Ma a rispondere a questi «dotti» delle compagnie di ispezione marina che ritengono «sciocchezze» le preoccupazioni, rispondono, oltre agli istituti di ricerca scientifica, i pescatori siciliani i quali denunciano gli effetti devastanti sulla vita marina e sul settore della pesca causati dalla ricerca con air gun nelle acque internazionali prospicienti la Sicilia. L’Audax, una compagnia australiana, da quando ha ottenuto dal governo della Tunisia l’autorizzazione ad effettuare le ricerche nei pressi del Banco Avventura, tra Favignana e Pantelleria, secondo i pescatori la pesca è diminuita sensibilmente.
Ma l’esempio più eclatante sull’effetto delle esplosioni sottomarine sulla biodiversità oceanica è quello accaduto in Madagascar.
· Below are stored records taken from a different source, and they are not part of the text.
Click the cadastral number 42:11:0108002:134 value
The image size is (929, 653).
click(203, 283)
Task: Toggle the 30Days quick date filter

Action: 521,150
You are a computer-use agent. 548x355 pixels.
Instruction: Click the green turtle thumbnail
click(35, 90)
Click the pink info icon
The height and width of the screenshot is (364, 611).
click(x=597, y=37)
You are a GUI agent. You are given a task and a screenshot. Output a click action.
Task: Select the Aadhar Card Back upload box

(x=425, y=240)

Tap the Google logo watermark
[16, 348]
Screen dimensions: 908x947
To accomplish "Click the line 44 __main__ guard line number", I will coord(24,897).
Sulle spiagge a nord est di quest’isola nel maggio del 2008 iniziarono a spiaggiarsi decine e decine di grossi cetacei, fino a raggiungere il considerevole numero di circa 200 balene spiaggiate di cui 30 già morte. A 50 Km da queste spiagge era presente la Exxon – Mobil che stava effettuando ispezioni sismiche con la tecnica dell’air gun.
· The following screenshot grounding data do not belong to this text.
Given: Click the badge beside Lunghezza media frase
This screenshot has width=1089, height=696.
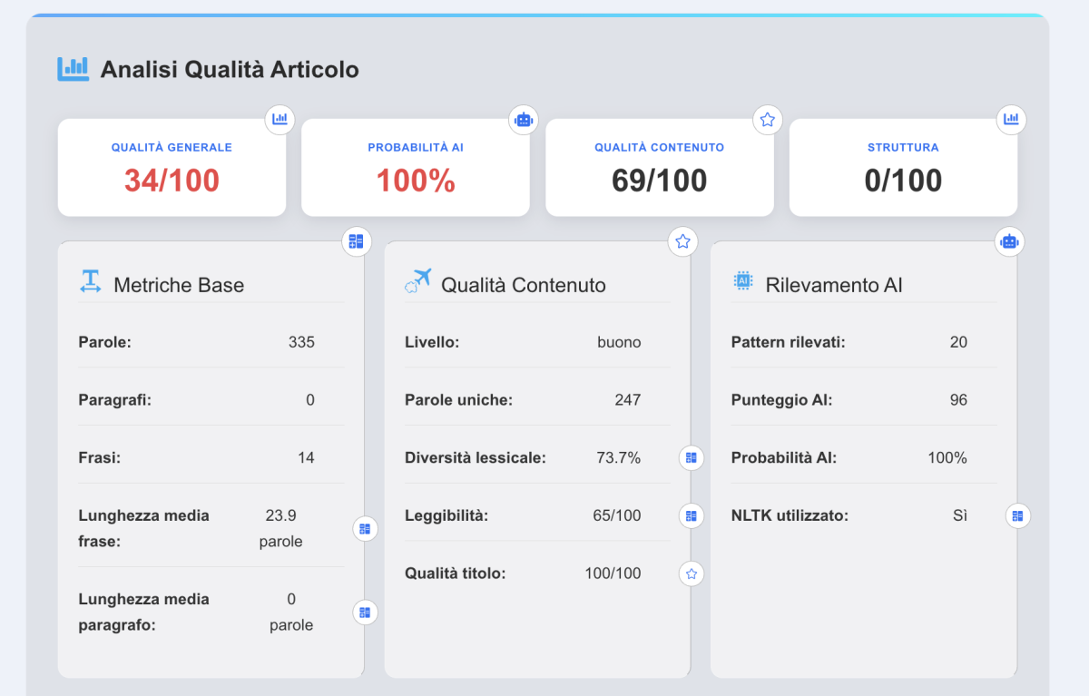Looking at the screenshot, I should 365,528.
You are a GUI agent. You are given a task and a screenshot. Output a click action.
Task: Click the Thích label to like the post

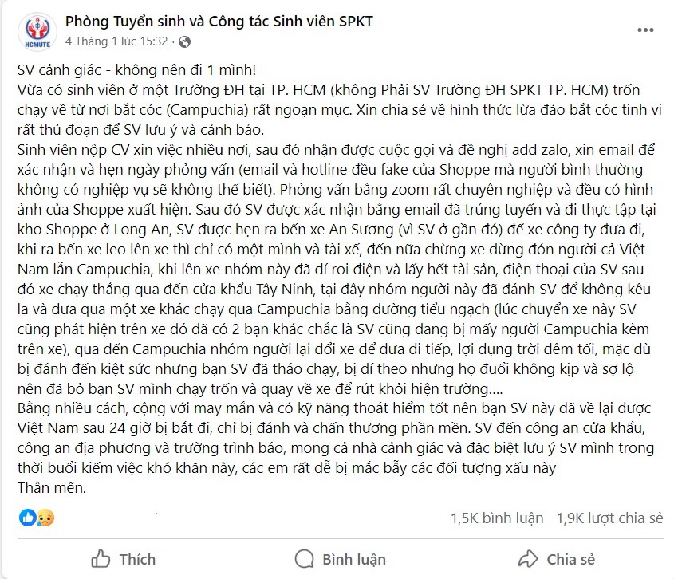pyautogui.click(x=137, y=559)
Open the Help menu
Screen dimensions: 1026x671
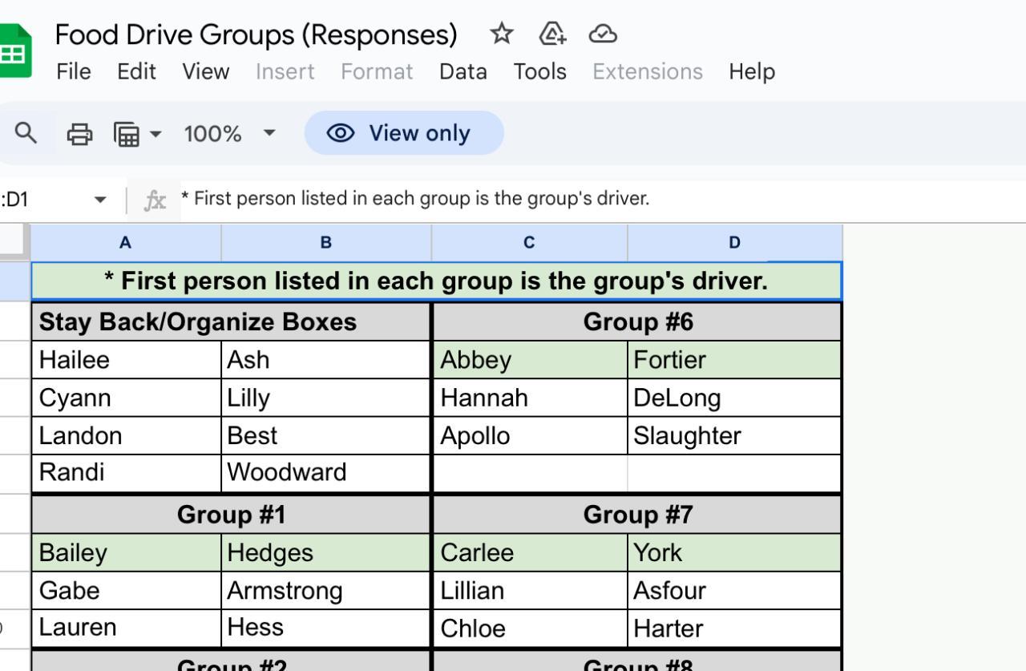[751, 71]
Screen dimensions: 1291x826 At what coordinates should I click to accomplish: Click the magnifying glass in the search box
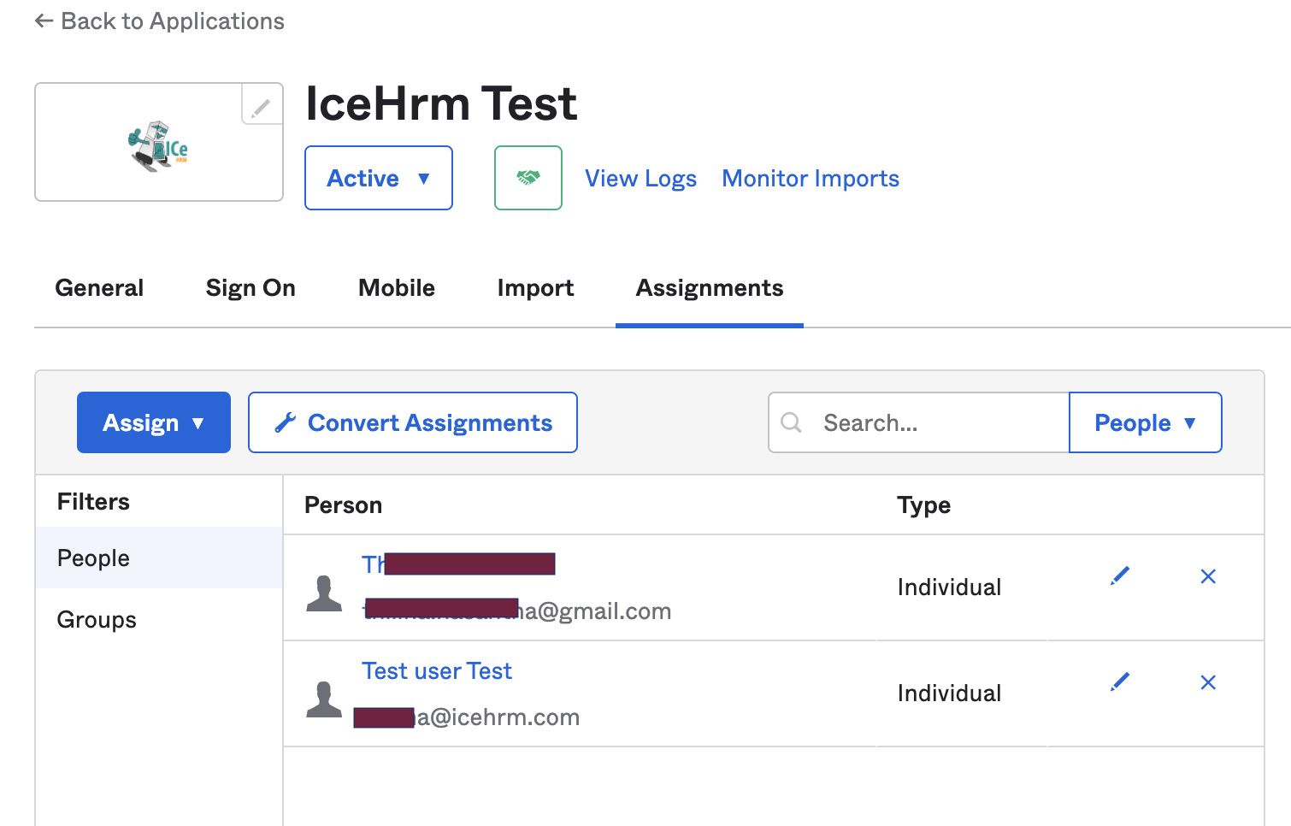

Dinanzi a questo disastro i responsabili delle prospezioni esplosive dichiararono alla stampa internazionale che non potevano essere stati loro a causare questa strage, ma un misterioso virus. Ma i biologi marini che corsero a verificare gli spiaggiamenti notarono che in molte balene morte erano evidenti tracce di emorragie all’interno e all’esterno dei loro organi uditivi. Ciò non potevano essere i virus ad averle provocate, ma sicuramente forti e insopportabili rumori capaci di causare gravi danni celebrali ai mammiferi marini. Sta di fatto che la Exxon, pur continuando a sostenere la sua estraneità alla strage di balene, cessò immediatamente tutte le operazioni di air gun e si allontanò definitivamente da quella zona di ricerca sottomarina.
Ora, visto che effettuare esplosioni sottomarine per il nostro governo non è più un reato, alcune compagnie di ricerca idrocarburi sottomarini, si avviano a fare un sondaggio capillare a largo delle coste adriatiche che vanno dall’Abruzzo alla Puglia, per poi iniziare la seconda fase tra la Toscana, la Liguria, la Corsica e la Sardegna settentrionale, in questo caso proprio dentro il Santuario del Cetacei.
Per questo motivo Accademia Kronos ha fatto una richiesta ufficiale e urgente di incontro con il ministro dell’Ambiente Galletti per capire meglio perché il reato ambientale nell’uso dell’air gun in mare è stato tolto dal Ddl e, nel contempo, ripristinarlo. All’incontro l’Associazione farà inoltre notare che probabilmente c’è un grande numero di italiani che ritiene più utile avere un mare più sano e pulito piuttosto che qualche pozzo di petrolio (probabilmente anche di scarsa resa) che potrebbe danneggiare gravemente il turismo, le economie e la qualità della vita dei residenti della fascia costiera.